Le mouvement Solidarité est né d’une opposition authentique et indépendante de la classe ouvrière contre le stalinisme et comptait 10 millions de travailleurs à son apogée. Cependant, elle est tombée sous une direction de droite qui a mis la Pologne sur la voie non pas d’une révolution politique contre le stalinisme, mais d’une restauration capitaliste.

Dans cette situation, des personnalités pablistes comme Jacek Kuroń y ont joué un rôle majeur. Kuroń a promu Lech Wałęsa à la tête de Solidarité, après quoi Wałęsa est devenu son leader, puis le président du gouvernement capitaliste polonais. Kuroń a lui-même participé aux tables rondes en 1989, devenant ministre du Travail durant la restauration capitaliste en 1989-1990 et 1992-1993.

Trois décennies de régime capitaliste n’ont pas produit l’épanouissement de la démocratie. L’élévation du niveau de vie de la classe ouvrière n’était pas non plus au rendez-vous promis par les faux prophètes des «révolutions démocratiques» capitalistes en Europe de l’Est, y compris Solidarité. La restauration capitaliste a produit un désastre social pour la classe ouvrière et la montée au pouvoir de la droite et des forces fascistes.

La Pologne est l’un des pays les plus inégaux d’Europe.

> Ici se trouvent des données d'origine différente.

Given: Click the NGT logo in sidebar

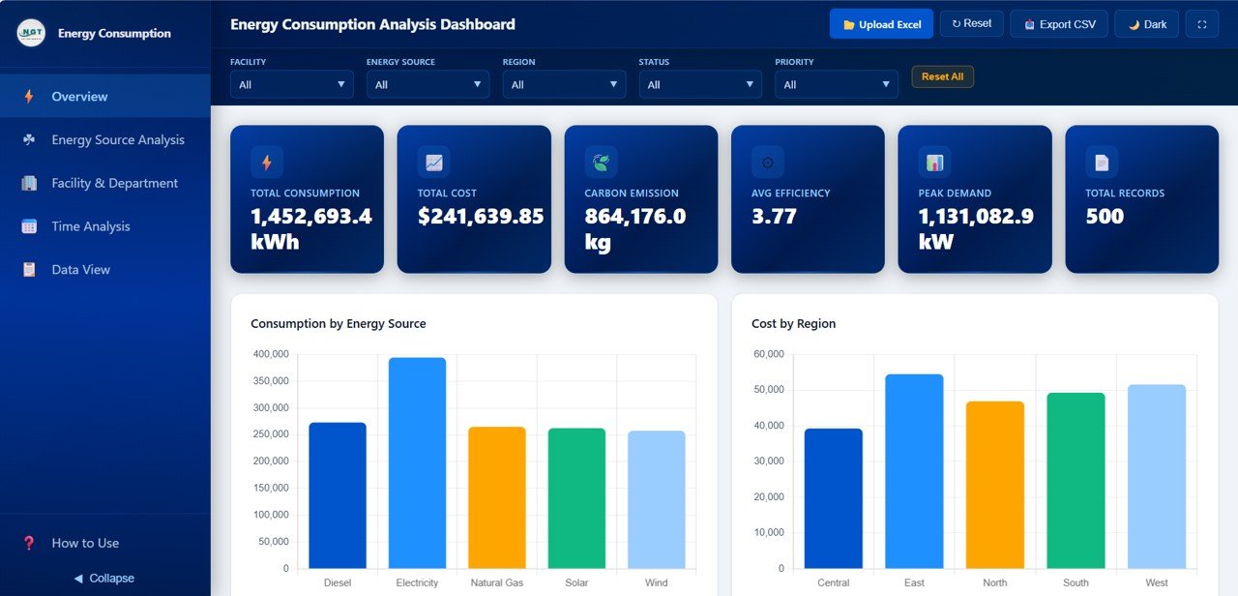Looking at the screenshot, I should pos(31,33).
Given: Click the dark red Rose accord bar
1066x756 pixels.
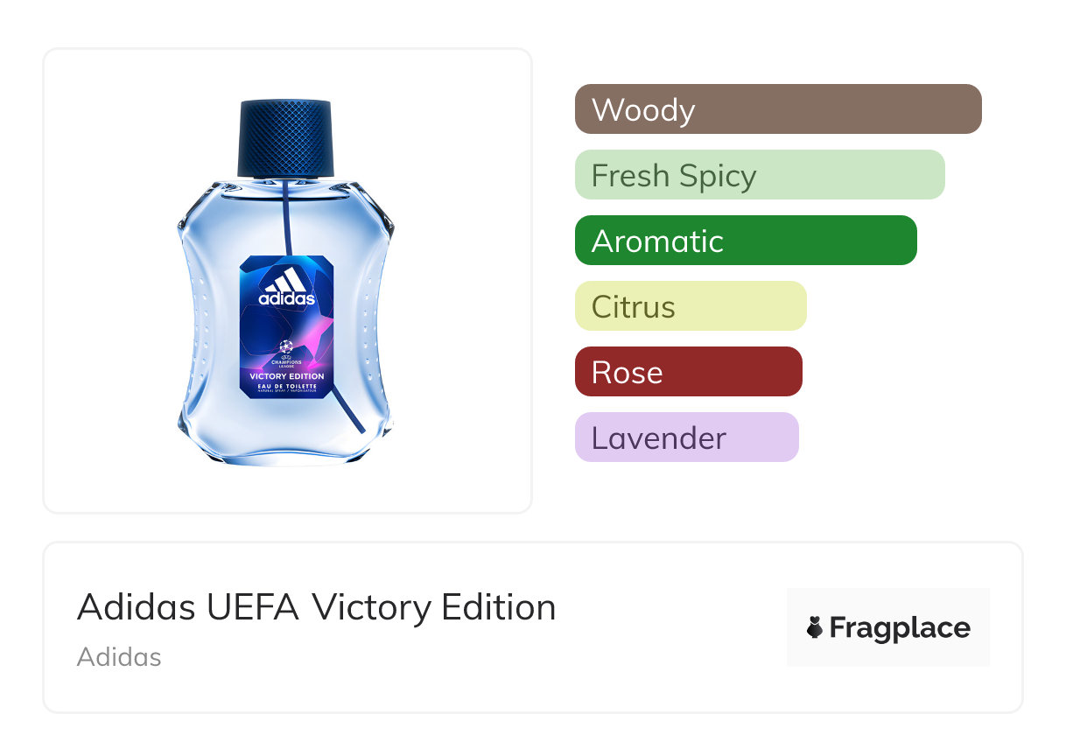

Une étude récente intitulée «L’inégalité en Pologne» a montré que les chiffres officiels «sous-estiment considérablement la montée des inégalités» au cours des 30 dernières années. «La part du revenu des 10 pour cent les plus riches est passée de 23 à 40 pour cent. Celle du un pour cent le plus riche de 4 à 14 pour cent entre 1989 et 2015», conclut l’étude.

Le gouvernement nationaliste extrémiste et pro-OTAN de la Pologne, le gouvernement PiS, est belliciste et antisémite. Il soutient l’intensification par Washington des tensions militaires avec la Russie. Il accueille le stationnement des forces de l’OTAN près de l’enclave russe voisine de Kaliningrad, ce qui pose le danger constant d’un conflit entre puissances nucléaires.

L’année dernière, le PiS a interdit toute mention des crimes commis par les Polonais contre les Juifs pendant l’Holocauste. Depuis lors, l’État a congédié un certain nombre d’historiens effectuant des recherches sur l’antisémitisme et les pogroms anti-juifs en Pologne. Novembre dernier, on a célébré le Jour de l’indépendance de la Pologne. Là, d’éminents représentants de l’État, dont le premier ministre Mateusz Morawiecki, ont marché aux côtés de fascistes de Pologne et d’autres pays européens.

L’opposition émergente de la classe ouvrière polonaise à l’austérité et au PiS confirme l’analyse faite par le CIQI. Aujourd’hui, contrairement aux années 1930, les mouvements et gouvernements d’extrême droite n’ont pas de base de masse. Mais ils ne sont pas moins dangereux, car ils sont délibérément promus par l’État, les partis établis, les médias et les milieux universitaires en réponse à la menace d’un mouvement socialiste de la classe ouvrière. Le mouvement en développement de la classe ouvrière doit être consciemment préparé. Cela nécessite la création de sections du CIQI en Pologne et dans toute l’Europe de l’Est pour donner aux luttes croissantes une perspective et un leadership véritablement socialistes.